A força e a persistência das atitudes tradicionais, a par do afastamento cultural da escola em

relação às famílias mais desfavorecidas, impede as escolas de continuarem a dar vida aos

projectos, após o término do apoio institucional e financeiro por parte da Escola Superior e do

facilitador externo. Embora, algumas actividades permaneçam e comecem a fazer parte do

"ethos" da escola, verifica-se o abandono progressivo de todas as actividades que envolvem

mais obrigações para os professores e a partilha do poder com os pais. Uma forma de evitar o

abandono das actividades de colaboração é a manutenção de uma estrutura de apoio à escola

interessada em dar continuidade ao projecto. Essa estrutura de apoio pode incluir a colaboração

de uma Escola Superior ou um serviço ou organismo do Ministério da Educação vocacionado

para a inovação educativa.

Nos cinco países, tem havido grandes esforços por parte dos Ministérios da Educação com a

finalidade de promoverem um maior envolvimento das famílias no processo educativo e na vida

das escolas. Esses esforços têm passado, sobretudo, pela aprovação de diplomas legais e de

orientações precisas que aumentam os direitos de participação dos pais nos órgãos escolares.

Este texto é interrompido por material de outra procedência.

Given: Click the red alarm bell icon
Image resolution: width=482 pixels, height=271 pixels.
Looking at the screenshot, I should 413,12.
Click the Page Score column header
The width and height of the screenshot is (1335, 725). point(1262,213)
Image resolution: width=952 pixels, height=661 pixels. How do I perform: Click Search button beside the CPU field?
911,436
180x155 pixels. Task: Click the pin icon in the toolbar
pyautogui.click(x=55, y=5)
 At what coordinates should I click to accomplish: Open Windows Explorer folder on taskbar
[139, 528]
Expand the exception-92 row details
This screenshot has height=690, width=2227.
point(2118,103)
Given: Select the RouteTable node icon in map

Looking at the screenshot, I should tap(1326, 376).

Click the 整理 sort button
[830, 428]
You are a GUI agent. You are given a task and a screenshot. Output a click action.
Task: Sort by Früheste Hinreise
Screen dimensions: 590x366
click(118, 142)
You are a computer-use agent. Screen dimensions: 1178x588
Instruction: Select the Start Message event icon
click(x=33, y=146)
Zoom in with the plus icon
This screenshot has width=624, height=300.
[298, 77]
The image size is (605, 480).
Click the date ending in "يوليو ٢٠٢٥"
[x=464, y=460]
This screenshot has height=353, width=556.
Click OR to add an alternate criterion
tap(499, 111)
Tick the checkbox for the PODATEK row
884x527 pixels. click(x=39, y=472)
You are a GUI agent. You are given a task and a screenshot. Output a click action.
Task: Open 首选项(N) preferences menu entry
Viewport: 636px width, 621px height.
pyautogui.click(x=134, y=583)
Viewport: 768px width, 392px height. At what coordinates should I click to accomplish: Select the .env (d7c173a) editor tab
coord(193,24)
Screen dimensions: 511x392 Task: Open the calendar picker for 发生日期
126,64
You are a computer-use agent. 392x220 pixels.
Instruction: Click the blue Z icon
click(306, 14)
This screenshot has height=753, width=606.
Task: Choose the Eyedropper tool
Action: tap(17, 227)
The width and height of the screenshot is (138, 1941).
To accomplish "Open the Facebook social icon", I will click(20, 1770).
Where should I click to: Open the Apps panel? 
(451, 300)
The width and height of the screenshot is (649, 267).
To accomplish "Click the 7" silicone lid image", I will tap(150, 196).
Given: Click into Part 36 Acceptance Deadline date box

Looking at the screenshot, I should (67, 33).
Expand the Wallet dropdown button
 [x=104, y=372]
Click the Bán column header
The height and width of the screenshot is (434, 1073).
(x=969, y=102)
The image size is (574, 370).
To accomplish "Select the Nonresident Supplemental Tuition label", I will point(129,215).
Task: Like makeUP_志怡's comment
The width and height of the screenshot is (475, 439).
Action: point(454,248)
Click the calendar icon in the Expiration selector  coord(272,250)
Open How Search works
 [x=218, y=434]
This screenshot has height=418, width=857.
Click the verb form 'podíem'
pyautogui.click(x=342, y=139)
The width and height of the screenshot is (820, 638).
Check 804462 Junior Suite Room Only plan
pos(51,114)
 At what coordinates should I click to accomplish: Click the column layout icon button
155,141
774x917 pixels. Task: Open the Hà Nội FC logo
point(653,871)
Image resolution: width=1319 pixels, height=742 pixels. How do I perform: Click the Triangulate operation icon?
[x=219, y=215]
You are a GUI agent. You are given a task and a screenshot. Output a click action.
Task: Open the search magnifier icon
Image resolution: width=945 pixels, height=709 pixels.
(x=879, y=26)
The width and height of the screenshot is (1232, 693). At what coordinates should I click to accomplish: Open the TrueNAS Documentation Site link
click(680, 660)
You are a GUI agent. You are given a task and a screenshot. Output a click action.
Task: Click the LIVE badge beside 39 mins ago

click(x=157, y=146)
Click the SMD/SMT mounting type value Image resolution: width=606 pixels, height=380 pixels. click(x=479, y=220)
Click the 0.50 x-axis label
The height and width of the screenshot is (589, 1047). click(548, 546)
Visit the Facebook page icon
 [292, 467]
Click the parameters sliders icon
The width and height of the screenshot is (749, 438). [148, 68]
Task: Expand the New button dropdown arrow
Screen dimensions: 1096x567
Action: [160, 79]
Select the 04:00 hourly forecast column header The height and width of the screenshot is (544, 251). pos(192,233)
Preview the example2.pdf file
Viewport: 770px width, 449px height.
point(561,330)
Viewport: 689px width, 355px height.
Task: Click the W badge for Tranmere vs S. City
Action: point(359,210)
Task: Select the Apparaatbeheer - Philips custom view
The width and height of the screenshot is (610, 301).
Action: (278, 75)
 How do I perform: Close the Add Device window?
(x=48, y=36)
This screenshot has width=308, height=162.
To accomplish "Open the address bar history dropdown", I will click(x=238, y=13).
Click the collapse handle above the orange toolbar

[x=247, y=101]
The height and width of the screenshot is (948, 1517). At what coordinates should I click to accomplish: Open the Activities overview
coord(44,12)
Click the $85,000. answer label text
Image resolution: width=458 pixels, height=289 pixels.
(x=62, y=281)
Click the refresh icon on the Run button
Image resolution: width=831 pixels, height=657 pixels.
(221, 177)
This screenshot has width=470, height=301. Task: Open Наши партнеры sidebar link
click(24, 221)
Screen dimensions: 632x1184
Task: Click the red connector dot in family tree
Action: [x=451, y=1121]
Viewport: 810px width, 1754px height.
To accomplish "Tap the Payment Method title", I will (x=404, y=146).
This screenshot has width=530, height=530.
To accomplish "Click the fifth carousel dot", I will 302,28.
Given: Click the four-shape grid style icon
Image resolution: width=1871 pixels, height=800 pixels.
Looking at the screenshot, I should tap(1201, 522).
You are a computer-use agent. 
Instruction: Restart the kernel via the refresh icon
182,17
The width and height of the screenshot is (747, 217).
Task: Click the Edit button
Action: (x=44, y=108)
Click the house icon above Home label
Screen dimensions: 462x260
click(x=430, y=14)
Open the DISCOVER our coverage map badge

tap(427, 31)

Esses diplomas legais e orientações têm constituído estímulos poderosos às actividades de

colaboração, embora - por si só - sejam incapazes de mudar atitudes há muito enraizadas pela

15

tradição. Os resultados dos projectos indicam que, a par das políticas e das orientações sobre

colaboração, torna-se necessário aumentar os conhecimentos dos professores sobre os

benefícios da colaboração, colocando ao seu dispor informações sobre projectos que resultam.

Um esforço semelhante poderá também ser feito com as Associações de Pais, de forma a

aumentar o poder informativo das famílias sobre estas matérias.

Um outro resultado comum a todos os projectos é a preponderância do factor "apoio da

direcção da escola aos projectos de colaboração". Com efeito, os projectos foram levados por

diante graças ao apoio incondicional dos directores das escolas. Sem esse apoio, os professores

não sentem motivação para se empenharem na criação de novas rotinas e na concretização de

novas actividades que, em muitos casos, exigem uma mudança de atitudes. A participação dos

directores nas equipas de investigação-acção revelou-se um factor decisivo para a continuidade

do projecto.

A criação de equipas de investigação-acção compostas pelo facilitador externo, director da

escola, professores e pais só foi realmente conseguida na escola de Laviada, em Gijon. Nas

restantes, não foi possível associar grupos de mães às equipas, embora tenha havido uma

grande preocupação com o dar a conhecer à Associação de Pais o trabalho desenvolvido no

âmbito do projecto. O facto de, em todas as escolas, se ter registado um maior envolvimento

das mães da classe média e um certo alheamento das mães oriundas de meios mais

desfavorecidos leva-nos a questionar a eficácia de algumas estratégias de envolvimento mais

tradicionais. Na verdade, as famílias difíceis de envolver continuaram afastadas da escola,

notando-se um predomínio das famílias da classe média nas actividades de coordenação e de

tomada de decisões, tanto nos órgãos da escola como na Associação de Pais.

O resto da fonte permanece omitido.